## ABOUT THIS EXERCISE
Where the data below has the string "Series", return the whole line.

Collected data
□ □ □ □ □ □ □

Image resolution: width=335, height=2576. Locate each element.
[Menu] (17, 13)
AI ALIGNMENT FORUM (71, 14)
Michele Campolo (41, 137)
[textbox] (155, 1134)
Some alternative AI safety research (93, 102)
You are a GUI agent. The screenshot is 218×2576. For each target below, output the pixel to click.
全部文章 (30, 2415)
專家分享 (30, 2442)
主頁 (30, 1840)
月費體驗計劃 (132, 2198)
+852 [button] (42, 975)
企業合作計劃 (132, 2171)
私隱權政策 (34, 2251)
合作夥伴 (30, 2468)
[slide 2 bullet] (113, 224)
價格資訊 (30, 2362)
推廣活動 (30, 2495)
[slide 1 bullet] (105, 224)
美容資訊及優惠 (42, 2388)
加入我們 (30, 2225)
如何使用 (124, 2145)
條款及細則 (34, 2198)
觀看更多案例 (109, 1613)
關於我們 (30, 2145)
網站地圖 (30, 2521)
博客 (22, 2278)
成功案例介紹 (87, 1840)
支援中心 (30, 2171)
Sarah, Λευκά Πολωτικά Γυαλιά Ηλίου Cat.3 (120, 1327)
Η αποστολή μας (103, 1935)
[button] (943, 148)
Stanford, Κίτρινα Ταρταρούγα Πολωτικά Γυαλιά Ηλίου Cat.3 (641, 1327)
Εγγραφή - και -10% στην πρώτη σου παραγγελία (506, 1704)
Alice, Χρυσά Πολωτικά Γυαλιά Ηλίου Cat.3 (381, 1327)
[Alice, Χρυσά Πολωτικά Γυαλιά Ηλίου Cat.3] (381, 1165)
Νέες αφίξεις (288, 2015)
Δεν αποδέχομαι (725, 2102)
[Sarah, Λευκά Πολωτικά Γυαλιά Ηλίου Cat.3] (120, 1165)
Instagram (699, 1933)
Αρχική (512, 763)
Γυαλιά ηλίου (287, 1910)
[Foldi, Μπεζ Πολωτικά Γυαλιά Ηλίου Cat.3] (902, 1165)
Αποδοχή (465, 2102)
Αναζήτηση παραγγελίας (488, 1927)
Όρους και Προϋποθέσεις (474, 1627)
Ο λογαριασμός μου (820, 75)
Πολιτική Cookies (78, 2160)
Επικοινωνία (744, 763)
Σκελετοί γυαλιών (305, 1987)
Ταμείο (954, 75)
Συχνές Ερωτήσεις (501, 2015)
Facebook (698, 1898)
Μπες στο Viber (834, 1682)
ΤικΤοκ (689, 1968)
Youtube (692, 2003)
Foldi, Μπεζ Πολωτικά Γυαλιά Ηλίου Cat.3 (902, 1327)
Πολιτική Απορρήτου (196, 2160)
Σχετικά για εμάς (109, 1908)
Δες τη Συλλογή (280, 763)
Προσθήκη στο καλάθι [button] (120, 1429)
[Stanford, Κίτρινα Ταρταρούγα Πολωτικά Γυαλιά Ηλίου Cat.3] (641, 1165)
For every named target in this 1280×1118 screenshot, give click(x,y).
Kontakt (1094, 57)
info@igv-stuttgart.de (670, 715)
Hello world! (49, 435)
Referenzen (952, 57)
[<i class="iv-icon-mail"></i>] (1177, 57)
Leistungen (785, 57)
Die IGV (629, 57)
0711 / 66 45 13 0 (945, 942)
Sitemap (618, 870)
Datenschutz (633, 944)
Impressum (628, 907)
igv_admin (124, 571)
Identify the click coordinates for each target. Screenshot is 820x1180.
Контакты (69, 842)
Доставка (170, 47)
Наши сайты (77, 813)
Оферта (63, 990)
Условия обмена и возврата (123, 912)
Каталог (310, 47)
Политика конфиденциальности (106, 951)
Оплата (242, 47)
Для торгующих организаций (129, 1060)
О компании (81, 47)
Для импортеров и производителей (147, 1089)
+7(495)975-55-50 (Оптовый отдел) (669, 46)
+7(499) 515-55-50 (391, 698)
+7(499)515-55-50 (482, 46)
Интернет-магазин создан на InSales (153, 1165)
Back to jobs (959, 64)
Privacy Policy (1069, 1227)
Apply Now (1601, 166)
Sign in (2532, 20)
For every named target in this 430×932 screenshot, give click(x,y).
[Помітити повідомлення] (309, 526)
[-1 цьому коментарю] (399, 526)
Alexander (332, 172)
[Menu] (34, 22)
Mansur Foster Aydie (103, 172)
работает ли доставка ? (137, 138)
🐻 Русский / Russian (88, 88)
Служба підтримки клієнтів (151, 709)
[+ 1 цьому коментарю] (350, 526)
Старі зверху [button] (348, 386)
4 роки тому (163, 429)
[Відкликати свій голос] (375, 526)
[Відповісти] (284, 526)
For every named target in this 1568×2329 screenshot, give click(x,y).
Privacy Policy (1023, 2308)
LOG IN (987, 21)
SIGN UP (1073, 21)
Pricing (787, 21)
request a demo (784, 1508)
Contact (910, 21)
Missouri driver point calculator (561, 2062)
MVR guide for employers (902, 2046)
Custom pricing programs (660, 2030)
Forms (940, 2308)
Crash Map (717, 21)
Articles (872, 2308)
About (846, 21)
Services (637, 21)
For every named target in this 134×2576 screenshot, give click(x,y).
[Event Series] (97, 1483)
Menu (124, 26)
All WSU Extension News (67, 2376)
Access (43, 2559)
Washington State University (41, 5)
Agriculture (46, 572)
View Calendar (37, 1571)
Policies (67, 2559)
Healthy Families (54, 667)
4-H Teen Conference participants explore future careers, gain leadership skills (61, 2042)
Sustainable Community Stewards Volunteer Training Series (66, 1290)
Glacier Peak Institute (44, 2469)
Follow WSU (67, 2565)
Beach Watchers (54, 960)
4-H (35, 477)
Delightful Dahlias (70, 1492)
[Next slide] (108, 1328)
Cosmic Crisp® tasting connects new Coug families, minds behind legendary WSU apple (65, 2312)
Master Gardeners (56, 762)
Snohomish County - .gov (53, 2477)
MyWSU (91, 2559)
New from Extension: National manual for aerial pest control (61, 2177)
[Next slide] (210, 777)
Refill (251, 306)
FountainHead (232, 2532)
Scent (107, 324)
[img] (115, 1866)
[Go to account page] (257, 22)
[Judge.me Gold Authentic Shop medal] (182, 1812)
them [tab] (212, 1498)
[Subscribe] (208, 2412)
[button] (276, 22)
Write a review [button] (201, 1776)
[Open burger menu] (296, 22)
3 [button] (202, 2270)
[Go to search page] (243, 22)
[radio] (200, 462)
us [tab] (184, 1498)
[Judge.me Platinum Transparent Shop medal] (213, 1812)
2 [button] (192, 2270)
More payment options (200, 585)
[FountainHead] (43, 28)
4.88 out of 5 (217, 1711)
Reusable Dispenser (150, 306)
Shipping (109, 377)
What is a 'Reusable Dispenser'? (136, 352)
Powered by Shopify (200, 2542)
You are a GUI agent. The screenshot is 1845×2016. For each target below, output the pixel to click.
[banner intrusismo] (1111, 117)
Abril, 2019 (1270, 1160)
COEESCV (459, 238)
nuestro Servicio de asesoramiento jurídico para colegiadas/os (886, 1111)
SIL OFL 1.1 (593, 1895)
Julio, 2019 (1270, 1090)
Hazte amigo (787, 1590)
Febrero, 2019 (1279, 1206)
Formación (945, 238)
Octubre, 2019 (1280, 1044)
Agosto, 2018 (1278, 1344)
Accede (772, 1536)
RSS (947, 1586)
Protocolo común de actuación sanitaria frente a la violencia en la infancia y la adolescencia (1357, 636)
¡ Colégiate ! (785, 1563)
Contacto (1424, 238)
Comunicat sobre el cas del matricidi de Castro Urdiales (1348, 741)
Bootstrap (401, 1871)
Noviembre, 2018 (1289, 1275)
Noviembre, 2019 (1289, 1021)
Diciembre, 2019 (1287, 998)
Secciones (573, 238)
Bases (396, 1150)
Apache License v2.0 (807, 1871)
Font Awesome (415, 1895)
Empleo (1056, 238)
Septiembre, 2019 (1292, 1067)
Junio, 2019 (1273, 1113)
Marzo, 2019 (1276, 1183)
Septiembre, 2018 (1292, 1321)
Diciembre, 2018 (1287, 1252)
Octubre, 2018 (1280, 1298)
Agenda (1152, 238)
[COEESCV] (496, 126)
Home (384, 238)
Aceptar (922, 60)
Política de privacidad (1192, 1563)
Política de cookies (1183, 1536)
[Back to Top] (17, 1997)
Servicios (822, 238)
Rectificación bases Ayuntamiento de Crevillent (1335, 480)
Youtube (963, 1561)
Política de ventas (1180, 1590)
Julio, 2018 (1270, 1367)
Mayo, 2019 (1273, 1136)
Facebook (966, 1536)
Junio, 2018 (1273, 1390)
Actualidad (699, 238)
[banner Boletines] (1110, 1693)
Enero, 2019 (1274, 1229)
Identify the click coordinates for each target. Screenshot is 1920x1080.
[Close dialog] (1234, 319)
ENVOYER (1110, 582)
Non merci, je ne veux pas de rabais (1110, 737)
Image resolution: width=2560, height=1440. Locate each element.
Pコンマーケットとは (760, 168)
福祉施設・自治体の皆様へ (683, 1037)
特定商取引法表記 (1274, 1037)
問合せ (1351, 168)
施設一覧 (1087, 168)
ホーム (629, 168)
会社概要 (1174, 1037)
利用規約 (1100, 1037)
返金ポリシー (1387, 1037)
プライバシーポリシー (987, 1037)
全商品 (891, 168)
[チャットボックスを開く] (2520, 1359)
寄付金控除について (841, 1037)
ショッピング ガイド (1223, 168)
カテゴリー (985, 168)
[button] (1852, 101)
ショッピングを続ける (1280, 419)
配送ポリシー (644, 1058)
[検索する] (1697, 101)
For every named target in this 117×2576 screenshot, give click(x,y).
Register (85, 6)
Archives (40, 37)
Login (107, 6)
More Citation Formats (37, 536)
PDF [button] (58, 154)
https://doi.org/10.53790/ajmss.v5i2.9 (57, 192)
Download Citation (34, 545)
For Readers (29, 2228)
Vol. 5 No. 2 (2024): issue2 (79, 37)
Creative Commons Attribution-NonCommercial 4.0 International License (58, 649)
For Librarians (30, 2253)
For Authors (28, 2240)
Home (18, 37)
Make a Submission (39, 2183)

□ □ □ □ □ □ □

## RESPONSE AREA
[Event Series] (97, 1483)
Sustainable Community Stewards Volunteer Training Series (66, 1290)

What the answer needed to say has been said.